CF conventions

CF conventions are community standards for describing climate and forecast data in a structured, machine-readable way. They are commonly used with netCDF files so that data variables, coordinates, units, and metadata can be interpreted consistently across tools and projects.

What they standardize

CF conventions help standardize:

  • coordinate variables such as time, latitude, longitude, and vertical axes
  • variable names, units, and semantic meaning through standard names and attributes
  • metadata describing cell methods, bounds, and grid mappings
  • the overall structure needed for interoperable geoscience datasets

Why they matter

Without shared conventions, two datasets may both be readable as netCDF files while still being difficult to combine or interpret correctly. CF conventions reduce that ambiguity by making common expectations explicit.

Relation to netCDF and CDL

CF conventions are not a file format by themselves.
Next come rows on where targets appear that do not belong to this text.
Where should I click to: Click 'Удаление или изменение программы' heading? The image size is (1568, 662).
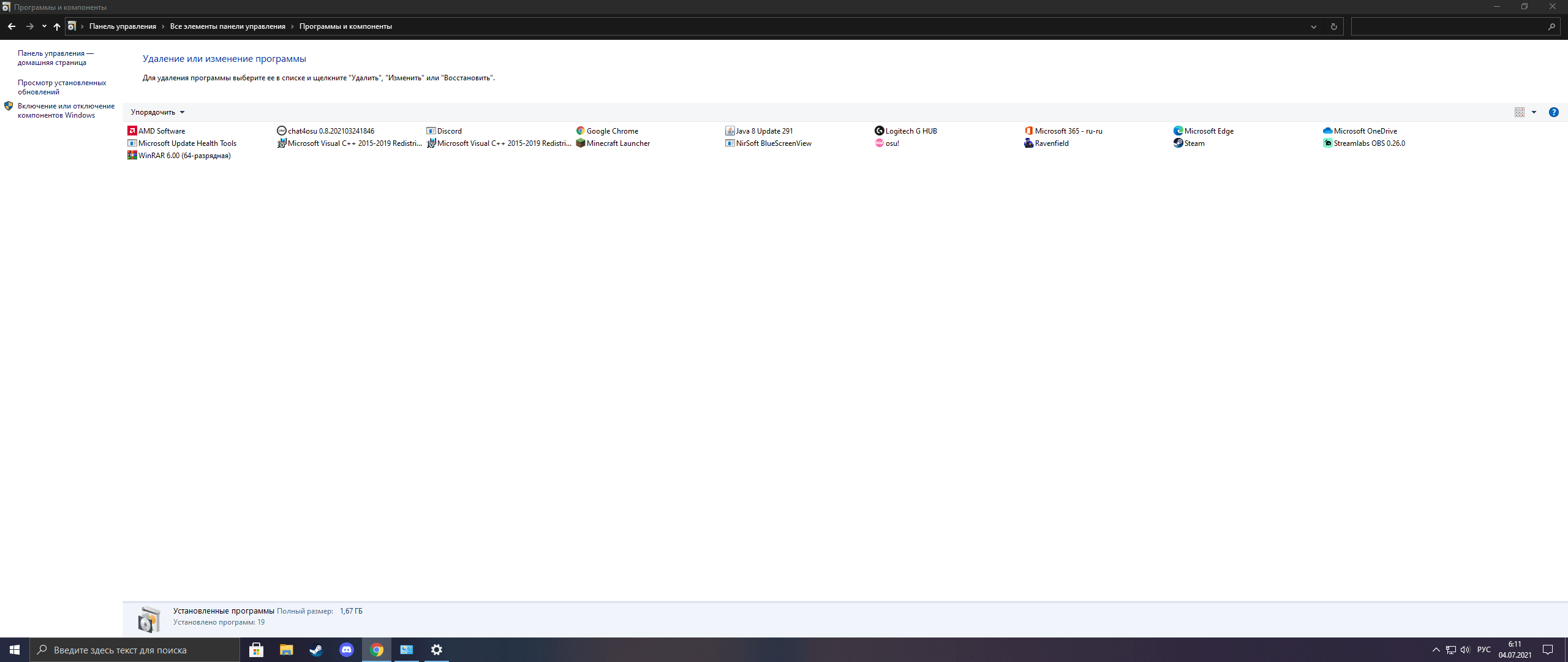pyautogui.click(x=224, y=58)
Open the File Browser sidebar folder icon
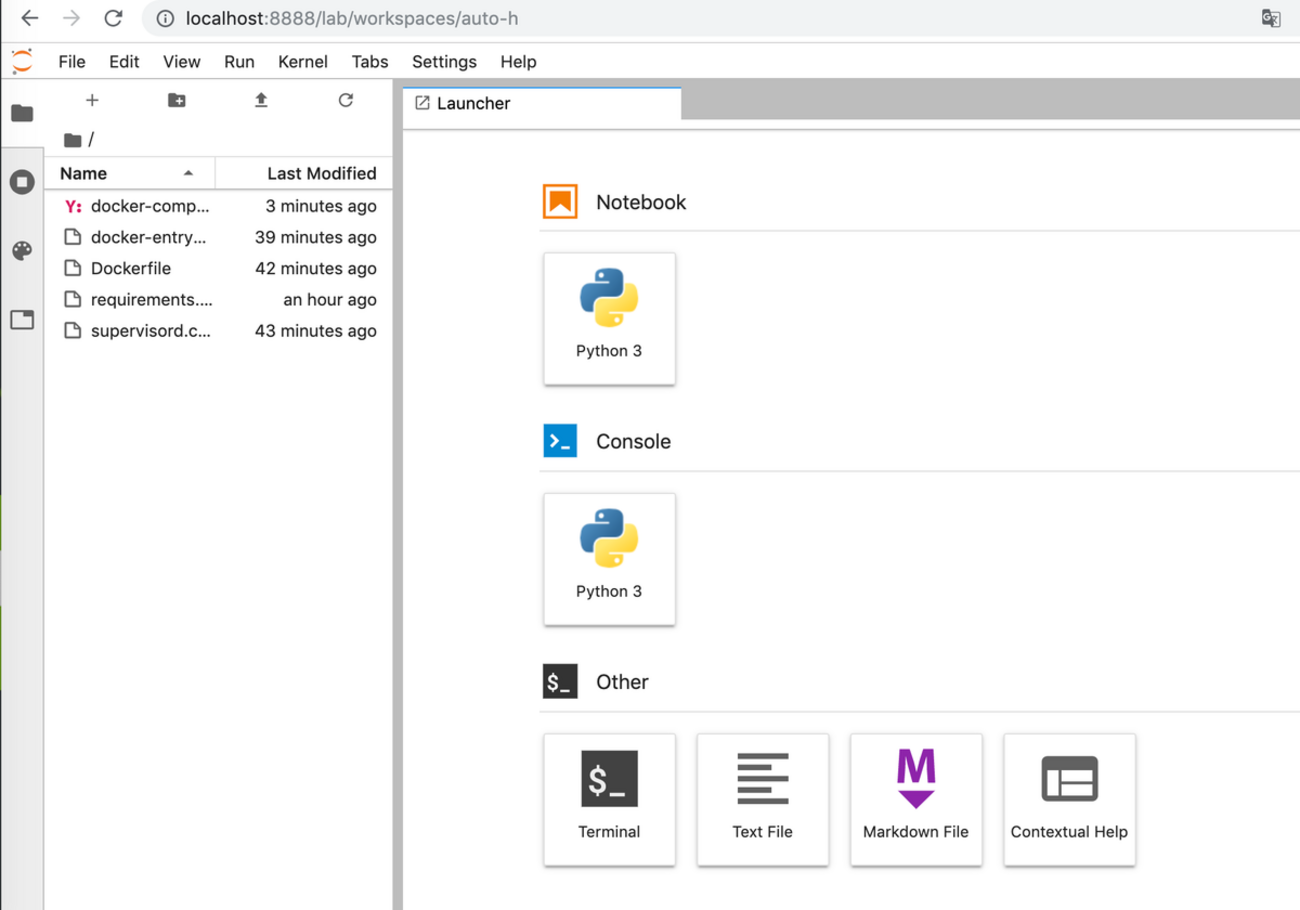The width and height of the screenshot is (1300, 910). click(22, 112)
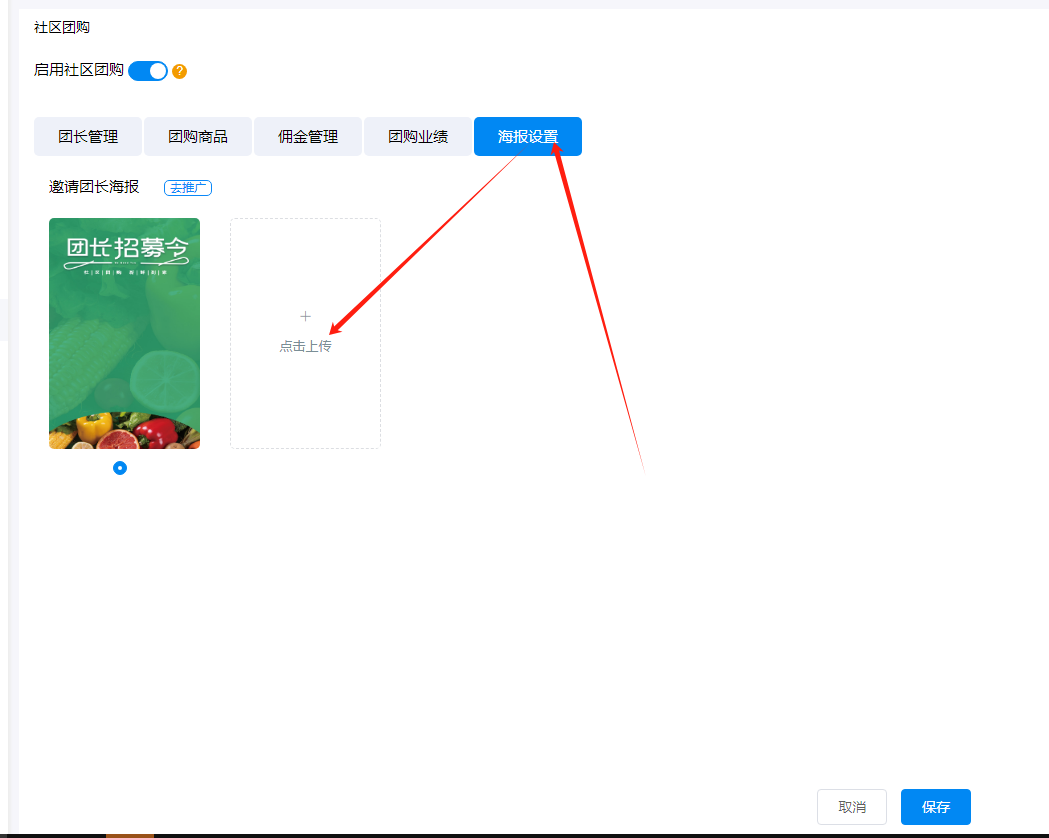Image resolution: width=1049 pixels, height=838 pixels.
Task: Click the highlighted 海报设置 tab
Action: coord(527,136)
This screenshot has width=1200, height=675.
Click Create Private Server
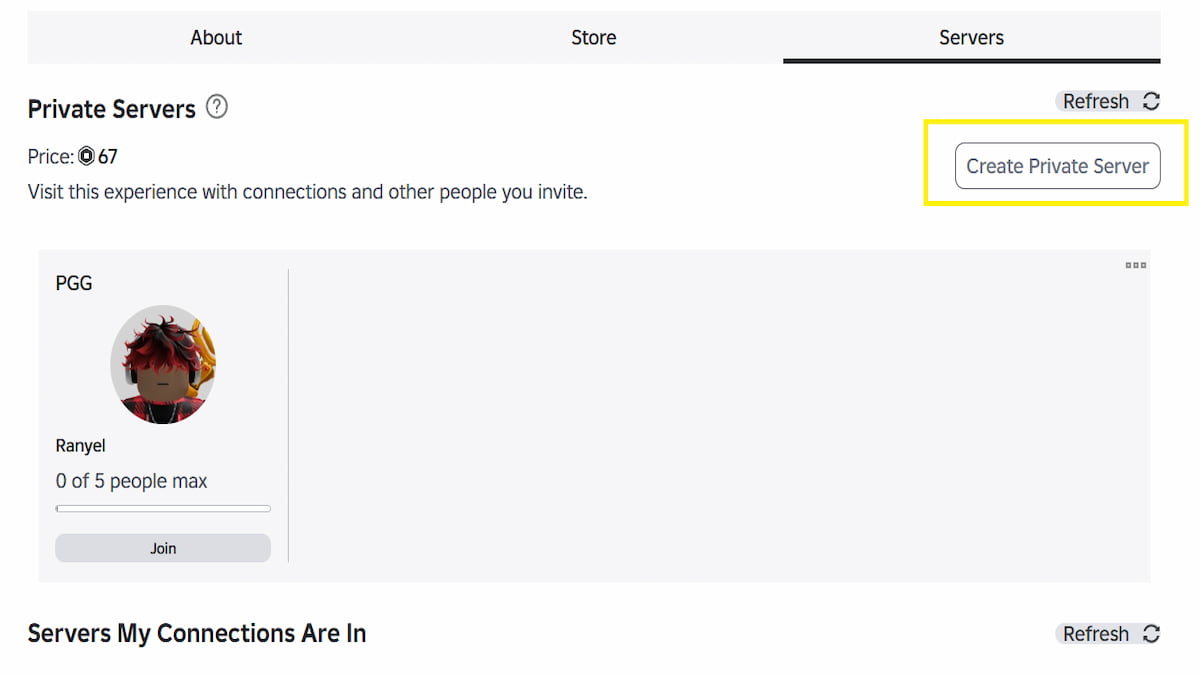(x=1056, y=166)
They build on formats such as netCDF and their textual representation in common data language. netCDF provides the storage model; CF provides shared semantic structure.

In this garden

CF conventions are part of the open-science and data-standards branch because they turn raw array storage into reusable climate-data products.

  • ATMODAT depends on rich, self-describing metadata practice.
  • UC2 data standard applies project-level conventions on top of netCDF-based workflows.
  • Metadata and Provenance provide the broader descriptive and workflow context.